Reading aloud is used to help those with brain injuries and at the Alzheimer’s Poetry Project ‘call and response’ repetitions of the rhythmic poems patients learnt at school are used as therapy. I guess those of us who grew up without a bank of childhood poetry will be parroting the words to those popular songs, the earworms of our youth, when the time comes. We should be so lucky, lucky, lucky… Better still, start learning your poetry now.
You can study bibliotherapy as part of psychotherapy or even Library Science today, but it’s been the informal practice of many a good librarian or bookshop owner for years. You can tell a lot about someone’s state of mind from the books they choose. If you’re unwilling to trust your local librarian, you can even get a bibliotherapy consultation from somewhere like the School of Life where they’ll match a book prescription to your personality type.
In Reading as Therapy: What Contemporary Fiction does for Middle-class Americans, Timothy Aubry argues that fiction provides readers with a therapeutic vocabulary that enables connections and sympathies with other people. The more formal sharing and talking about stories in book groups and on radio and television programs replicates the sharing of story that used to happen around the daily or weekly reading of religious texts, or the telling of fables and fairy tales.

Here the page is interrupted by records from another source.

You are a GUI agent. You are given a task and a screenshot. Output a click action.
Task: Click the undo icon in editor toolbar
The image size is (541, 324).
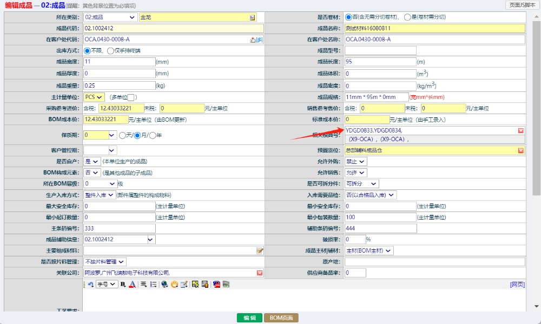coord(90,284)
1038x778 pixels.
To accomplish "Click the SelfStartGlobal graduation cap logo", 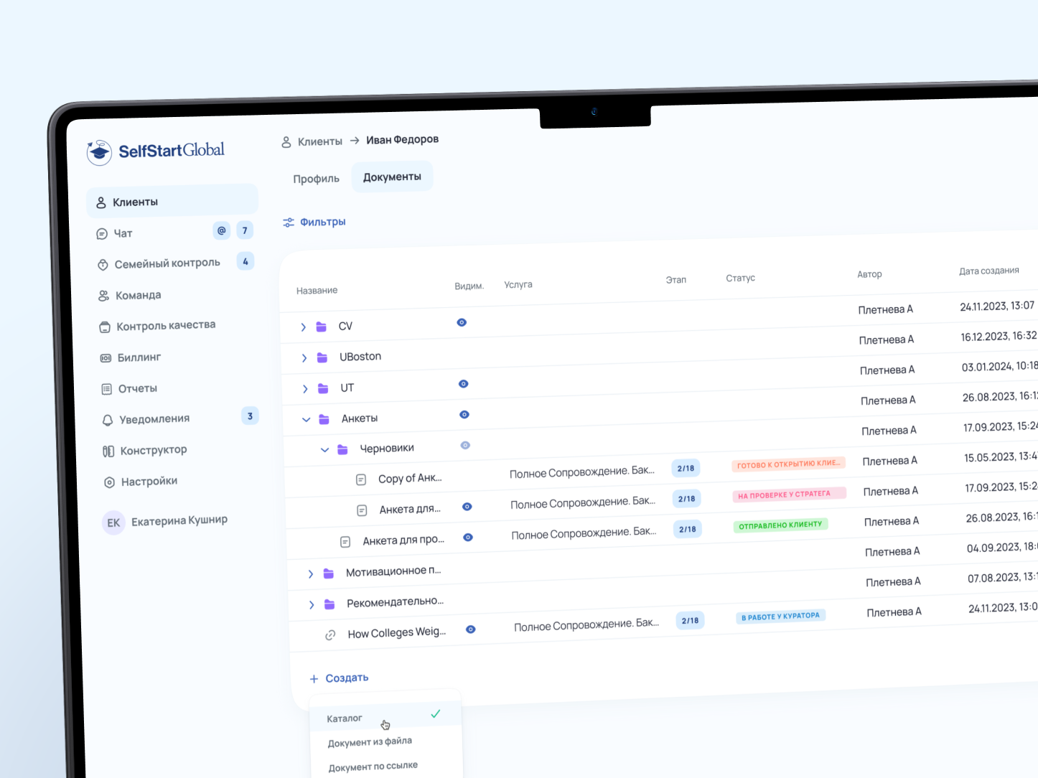I will coord(99,152).
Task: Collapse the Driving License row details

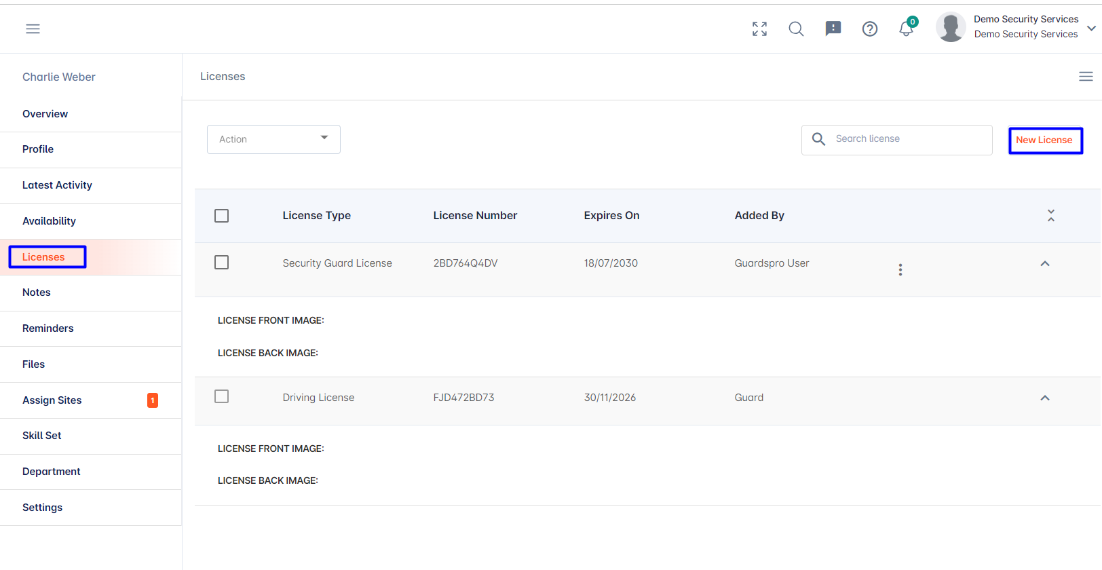Action: (x=1045, y=398)
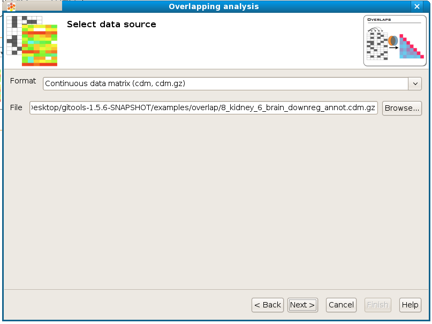Click the "Format" field label
Screen dimensions: 432x324
pos(23,81)
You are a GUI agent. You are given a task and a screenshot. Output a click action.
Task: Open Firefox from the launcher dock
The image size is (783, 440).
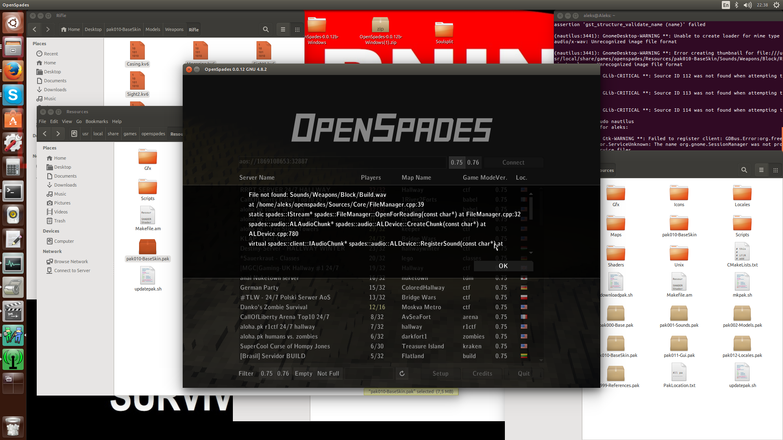pos(13,71)
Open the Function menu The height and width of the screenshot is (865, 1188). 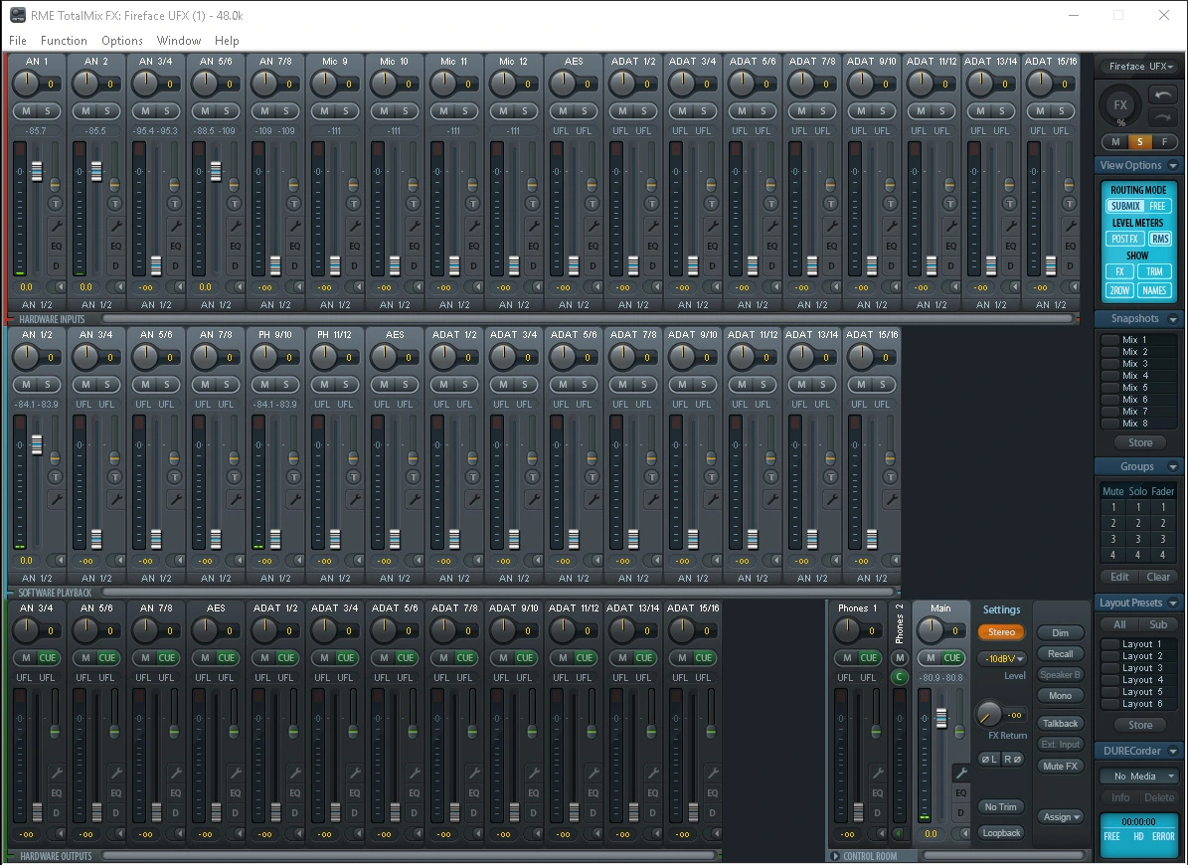[64, 41]
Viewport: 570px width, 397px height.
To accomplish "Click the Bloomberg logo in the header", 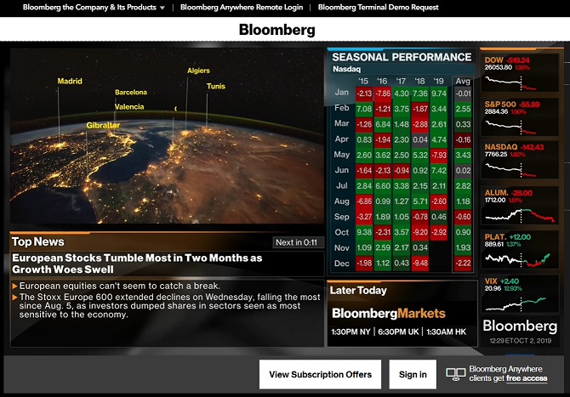I will pyautogui.click(x=276, y=30).
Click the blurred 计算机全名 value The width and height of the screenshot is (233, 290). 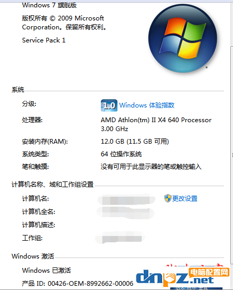click(x=125, y=213)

But as with all medications, it’s important to choose the right drug and dose.
When I’m sick I rarely turn to something new. I want something as soothing and undemanding as a mother’s hand on my forehead. I used to read Lord of the Rings at the start of every Christmas school holiday. It was a cleansing ritual, purging school from my system before the true holiday could begin.
When I take to my bed – whatever the illness – it’s a diet of the familiar that gets me through. I turn to my favourite Bronte – Anne, (not as self-indulgent as Emily and less self-satisfied than Charlotte). The grounds of Pemberley have become too polluted with replicants and Zombies to provide the relief they once did, but Persuasion is always good when I need Austen. I like the predictability of Agatha Christie, the humour of Terry Pratchett, or the comfort of Garth Nix’s Old Kingdom Trilogy. (A coincidence, perhaps, that both the latter feature librarians.)
The popularity of series books for teenagers– the Harry Potters, the Twilights, is in part about that same familiarity. A cure for the pain of adolescence? ** Familiar books can create a meditative almost trancelike experience. I’ve always thought in the unlikely circumstance of being forced to undergo surgery without anaesthetic, that I would take a well worn book. In the mean time, I make sure I always have a lots of doses on hand in the medicine cabinet I call my bookshelf.